06 de enero de 2007 00:41:06 GMT
Por: Diego de Jesús Alamino Ortega
Correo: digital@jrebelde.cip.cu
Nacer en Cuba nos da la excepcional oportunidad de que desde muy pequeños nos pongamos en contacto con la vida y la obra de un hombre de trascendencia universal: nuestro José Martí.
Cada 28 de enero hemos querido buscar las flores más frescas para depositarlas en el imprescindible busto de la escuela. Lo reconocemos de niño estremeciéndose de dolor ante el crimen en Caimito del Hanábana; lo percibimos de adolescente llevando con decoro el grillete en las canteras de San Lázaro.

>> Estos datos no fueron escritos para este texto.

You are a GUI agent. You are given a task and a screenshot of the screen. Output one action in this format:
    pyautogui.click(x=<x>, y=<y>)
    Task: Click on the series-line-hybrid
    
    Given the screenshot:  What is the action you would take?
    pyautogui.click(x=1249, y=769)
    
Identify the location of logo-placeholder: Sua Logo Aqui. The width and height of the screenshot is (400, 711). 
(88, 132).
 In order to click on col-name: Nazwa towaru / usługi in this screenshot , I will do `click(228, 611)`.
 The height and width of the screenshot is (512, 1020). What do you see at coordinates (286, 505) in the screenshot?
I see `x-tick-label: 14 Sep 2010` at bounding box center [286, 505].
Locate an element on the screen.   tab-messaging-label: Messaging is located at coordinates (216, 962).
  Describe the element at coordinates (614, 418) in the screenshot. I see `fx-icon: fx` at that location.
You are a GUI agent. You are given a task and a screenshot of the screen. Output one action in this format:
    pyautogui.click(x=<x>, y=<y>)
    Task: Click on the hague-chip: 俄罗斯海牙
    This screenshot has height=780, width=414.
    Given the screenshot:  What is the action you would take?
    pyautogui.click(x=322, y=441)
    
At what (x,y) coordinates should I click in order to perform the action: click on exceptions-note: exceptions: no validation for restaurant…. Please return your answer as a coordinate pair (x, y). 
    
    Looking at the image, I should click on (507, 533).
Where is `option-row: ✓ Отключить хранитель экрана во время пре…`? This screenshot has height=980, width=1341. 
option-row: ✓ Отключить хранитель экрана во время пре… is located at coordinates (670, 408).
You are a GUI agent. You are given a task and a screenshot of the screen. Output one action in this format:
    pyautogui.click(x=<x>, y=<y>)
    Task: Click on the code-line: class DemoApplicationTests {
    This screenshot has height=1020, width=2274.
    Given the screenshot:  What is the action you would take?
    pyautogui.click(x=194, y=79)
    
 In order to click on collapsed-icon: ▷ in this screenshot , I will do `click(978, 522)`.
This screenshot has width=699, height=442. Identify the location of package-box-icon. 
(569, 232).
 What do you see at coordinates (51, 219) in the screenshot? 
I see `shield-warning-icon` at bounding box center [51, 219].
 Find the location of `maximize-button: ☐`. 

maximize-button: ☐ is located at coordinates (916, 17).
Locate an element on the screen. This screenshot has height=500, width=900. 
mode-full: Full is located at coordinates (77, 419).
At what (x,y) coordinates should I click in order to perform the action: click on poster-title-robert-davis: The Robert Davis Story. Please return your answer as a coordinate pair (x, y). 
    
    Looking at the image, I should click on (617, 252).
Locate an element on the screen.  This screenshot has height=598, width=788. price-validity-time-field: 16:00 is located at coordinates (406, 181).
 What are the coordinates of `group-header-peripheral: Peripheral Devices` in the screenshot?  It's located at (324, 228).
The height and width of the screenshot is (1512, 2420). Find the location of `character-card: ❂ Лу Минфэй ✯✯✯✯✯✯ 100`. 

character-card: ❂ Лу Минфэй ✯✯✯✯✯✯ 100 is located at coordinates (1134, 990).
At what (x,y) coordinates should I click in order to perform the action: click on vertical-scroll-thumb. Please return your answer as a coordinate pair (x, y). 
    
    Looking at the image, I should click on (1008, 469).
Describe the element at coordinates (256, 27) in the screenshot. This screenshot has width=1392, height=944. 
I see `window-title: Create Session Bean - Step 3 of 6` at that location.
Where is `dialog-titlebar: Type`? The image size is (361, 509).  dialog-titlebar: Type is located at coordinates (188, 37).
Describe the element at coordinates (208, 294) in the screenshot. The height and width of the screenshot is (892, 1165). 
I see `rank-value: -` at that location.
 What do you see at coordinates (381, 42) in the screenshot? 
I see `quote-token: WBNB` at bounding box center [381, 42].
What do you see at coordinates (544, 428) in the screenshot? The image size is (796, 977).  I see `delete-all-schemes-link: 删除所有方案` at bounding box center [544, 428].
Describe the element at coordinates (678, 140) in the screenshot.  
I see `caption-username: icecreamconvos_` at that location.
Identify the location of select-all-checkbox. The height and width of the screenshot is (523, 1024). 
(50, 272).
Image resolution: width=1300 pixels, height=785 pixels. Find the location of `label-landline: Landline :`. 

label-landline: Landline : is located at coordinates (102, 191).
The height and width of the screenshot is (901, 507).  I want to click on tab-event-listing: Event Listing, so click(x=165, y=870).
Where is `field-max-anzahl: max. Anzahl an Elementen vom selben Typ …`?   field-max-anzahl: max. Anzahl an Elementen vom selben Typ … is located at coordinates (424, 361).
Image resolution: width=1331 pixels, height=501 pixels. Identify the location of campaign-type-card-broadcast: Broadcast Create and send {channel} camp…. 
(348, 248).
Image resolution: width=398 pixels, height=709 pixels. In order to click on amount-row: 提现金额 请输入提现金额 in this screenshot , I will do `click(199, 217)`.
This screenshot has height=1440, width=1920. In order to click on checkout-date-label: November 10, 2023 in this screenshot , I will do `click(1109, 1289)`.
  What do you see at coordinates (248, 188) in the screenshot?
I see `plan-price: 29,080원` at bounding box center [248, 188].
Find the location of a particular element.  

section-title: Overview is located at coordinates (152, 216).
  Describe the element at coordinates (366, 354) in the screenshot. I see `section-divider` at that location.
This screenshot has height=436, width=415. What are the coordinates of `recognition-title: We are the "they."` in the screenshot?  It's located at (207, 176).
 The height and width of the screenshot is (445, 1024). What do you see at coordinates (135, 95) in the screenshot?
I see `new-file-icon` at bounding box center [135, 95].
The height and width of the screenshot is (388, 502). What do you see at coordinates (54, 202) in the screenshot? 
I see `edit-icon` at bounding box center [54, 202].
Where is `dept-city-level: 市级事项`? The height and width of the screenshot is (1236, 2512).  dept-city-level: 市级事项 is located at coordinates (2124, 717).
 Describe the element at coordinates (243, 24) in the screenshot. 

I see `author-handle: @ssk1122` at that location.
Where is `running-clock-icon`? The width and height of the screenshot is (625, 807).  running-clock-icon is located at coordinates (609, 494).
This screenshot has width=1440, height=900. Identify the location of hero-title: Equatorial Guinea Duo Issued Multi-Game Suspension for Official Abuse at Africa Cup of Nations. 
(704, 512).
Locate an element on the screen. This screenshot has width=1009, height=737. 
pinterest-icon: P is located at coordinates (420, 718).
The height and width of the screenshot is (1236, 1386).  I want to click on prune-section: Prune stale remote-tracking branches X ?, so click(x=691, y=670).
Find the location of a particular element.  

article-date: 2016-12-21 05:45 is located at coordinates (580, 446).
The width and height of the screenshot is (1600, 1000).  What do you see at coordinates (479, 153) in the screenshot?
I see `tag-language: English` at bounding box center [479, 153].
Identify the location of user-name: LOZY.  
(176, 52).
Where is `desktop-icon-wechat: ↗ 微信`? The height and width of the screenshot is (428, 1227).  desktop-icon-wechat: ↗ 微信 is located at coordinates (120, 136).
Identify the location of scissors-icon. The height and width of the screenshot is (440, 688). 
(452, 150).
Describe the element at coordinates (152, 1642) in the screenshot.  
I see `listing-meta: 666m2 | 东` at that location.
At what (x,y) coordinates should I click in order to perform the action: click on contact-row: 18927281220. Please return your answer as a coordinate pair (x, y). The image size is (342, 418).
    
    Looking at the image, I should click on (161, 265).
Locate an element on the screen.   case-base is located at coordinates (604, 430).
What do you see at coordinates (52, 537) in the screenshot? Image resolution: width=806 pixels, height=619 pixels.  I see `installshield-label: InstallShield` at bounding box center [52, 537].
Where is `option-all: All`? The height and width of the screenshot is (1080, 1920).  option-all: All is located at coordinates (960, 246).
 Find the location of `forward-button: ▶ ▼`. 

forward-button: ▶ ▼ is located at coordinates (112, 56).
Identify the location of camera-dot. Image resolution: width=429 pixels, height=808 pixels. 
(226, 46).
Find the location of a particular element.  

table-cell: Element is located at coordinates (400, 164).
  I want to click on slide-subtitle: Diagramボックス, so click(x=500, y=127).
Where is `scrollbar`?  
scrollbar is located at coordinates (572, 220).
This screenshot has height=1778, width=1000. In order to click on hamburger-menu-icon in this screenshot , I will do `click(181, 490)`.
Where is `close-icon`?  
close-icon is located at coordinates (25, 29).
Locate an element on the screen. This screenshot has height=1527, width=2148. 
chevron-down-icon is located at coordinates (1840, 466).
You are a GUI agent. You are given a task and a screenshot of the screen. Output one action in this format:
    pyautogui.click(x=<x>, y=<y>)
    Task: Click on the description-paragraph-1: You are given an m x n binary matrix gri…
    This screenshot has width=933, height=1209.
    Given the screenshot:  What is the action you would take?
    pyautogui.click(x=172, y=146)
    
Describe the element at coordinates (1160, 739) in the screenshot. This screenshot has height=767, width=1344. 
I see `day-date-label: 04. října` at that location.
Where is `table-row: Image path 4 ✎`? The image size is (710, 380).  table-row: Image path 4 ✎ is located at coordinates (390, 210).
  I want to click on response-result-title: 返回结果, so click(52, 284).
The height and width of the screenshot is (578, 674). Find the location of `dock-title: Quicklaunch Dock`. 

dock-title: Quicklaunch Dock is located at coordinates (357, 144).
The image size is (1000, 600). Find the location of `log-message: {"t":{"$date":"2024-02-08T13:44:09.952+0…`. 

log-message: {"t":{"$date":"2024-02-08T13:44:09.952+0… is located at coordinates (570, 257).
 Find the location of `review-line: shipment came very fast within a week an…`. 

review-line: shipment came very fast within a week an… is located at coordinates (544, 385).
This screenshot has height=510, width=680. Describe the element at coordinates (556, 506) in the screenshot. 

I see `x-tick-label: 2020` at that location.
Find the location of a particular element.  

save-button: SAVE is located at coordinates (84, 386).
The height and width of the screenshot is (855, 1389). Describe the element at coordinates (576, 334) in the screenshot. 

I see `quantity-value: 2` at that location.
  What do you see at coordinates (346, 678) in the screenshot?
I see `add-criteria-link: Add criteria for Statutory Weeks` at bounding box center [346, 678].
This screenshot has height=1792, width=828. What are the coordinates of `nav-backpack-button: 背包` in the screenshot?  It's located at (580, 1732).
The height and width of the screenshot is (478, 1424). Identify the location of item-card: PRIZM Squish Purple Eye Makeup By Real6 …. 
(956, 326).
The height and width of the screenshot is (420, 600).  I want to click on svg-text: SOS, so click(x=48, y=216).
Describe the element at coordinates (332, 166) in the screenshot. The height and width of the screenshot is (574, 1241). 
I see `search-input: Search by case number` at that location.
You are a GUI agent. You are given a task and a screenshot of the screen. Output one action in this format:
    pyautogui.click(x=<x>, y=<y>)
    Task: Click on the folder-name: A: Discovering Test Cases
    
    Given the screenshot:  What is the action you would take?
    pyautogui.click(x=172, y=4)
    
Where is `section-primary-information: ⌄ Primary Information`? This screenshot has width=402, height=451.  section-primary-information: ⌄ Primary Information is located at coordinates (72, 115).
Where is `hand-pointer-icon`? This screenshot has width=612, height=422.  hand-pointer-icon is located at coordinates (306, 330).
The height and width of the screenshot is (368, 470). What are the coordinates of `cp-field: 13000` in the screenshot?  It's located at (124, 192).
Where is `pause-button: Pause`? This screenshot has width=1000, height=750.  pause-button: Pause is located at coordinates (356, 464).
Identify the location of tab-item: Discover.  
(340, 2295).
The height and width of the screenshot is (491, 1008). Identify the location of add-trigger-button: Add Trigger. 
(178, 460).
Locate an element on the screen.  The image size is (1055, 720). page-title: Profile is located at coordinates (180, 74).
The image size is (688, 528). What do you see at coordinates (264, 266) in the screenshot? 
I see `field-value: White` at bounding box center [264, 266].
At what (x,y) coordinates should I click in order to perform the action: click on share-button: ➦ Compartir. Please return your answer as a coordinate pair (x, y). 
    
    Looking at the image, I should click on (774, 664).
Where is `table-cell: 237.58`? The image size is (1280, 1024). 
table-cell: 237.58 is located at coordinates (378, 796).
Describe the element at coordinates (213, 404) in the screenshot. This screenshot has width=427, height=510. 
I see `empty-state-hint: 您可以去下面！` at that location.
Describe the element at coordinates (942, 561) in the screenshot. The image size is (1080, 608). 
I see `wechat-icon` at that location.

Los zapaticos de rosa nos han estimulado a ser generosos y buenos. La ternura del Ismaelillo nos asiste para comprender mejor a los niños; su fe en un futuro con todos y para el bien de todos, su alma libre de odios y su creencia en el valor de las ideas nos dan fuerzas para cabalgar sobre el indócil potro del presente. Por estas razones, y muchas más, a veces pensamos que conocemos al Apóstol, pero un día como buenos discípulos volvemos al Maestro y nos sorprenden los más acertados consejos, buenos para nuestras vidas, como los que escribió para su hermana Amelia, en carta desde Nueva York, en enero de 1880:
«Toda la felicidad de la vida, Amelia, está en no confundir el ansia de amor que se siente a tus años con ese amor soberano, hondo y dominador que no florece en el alma sino después del largo examen, detenidísimo conocimiento, y fiel y prolongada compañía de la criatura en quien el amor ha de ponerse».
Así quisiéramos aconsejar a nuestros hijos, a los adolescentes y jóvenes de hoy, y también, por qué no, recomendar a los adultos este apotegma; pero a veces nos falta precisión en el lenguaje y agudeza reflexiva para llegar a tal síntesis y el Apóstol, de este modo tan coloquial como es el de una carta familiar, viene en nuestra ayuda y sigue advirtiendo:
«Hay en nuestra tierra una desastrosa costumbre de confundir la simpatía amorosa con el cariño decisivo e incambiable que lleva a un matrimonio». Y en otro momento de la epístola sentencia, con una frase que pudiera tomarse prestada para estos tiempos: «Empiezan las relaciones de amor en nuestra tierra por donde debieran terminar».
Martí proclama el amor como único sostén de la unión de un hombre y una mujer y lo dice desde la perspectiva de alguien que ha visto mucho en lo hondo de los demás y de sí mismo y con la sinceridad y el celo con que se aconseja a una hermana. ¡Qué distantes estos consejos de otros que oímos, en diferentes contextos, aun en los familiares, y que en la relación de pareja propenden a dar prioridad a la protección sexual o a mezquinos intereses materiales!
No termina el Apóstol su carta sin hacer un hermoso encargo a su hermana, de diáfana vigencia para tiempos corrientes:
«Tú no sabes, Amelia mía, toda la veneración y respeto ternísimo que merece nuestro padre. Allí donde lo ves, lleno de vejeces y caprichos, es un hombre de una virtud extraordinaria... No se paren en detalles, hechos para ojos pequeños. Ese anciano es una magnífica figura. Endúlcenle la vida. Sonrían de sus vejeces. Él nunca ha sido viejo para amar».
Hoy, que por doquier se percibe la presencia de adultos mayores, bien nos viene la recomendación martiana de tratarlos con todo el amor posible, endulzando sus vidas, protegiéndolos, reconociendo sus virtudes y, sobre todo, oyendo sus consejos. Aunque veamos languidecer sus vidas, continúan iluminándonos con sus almas.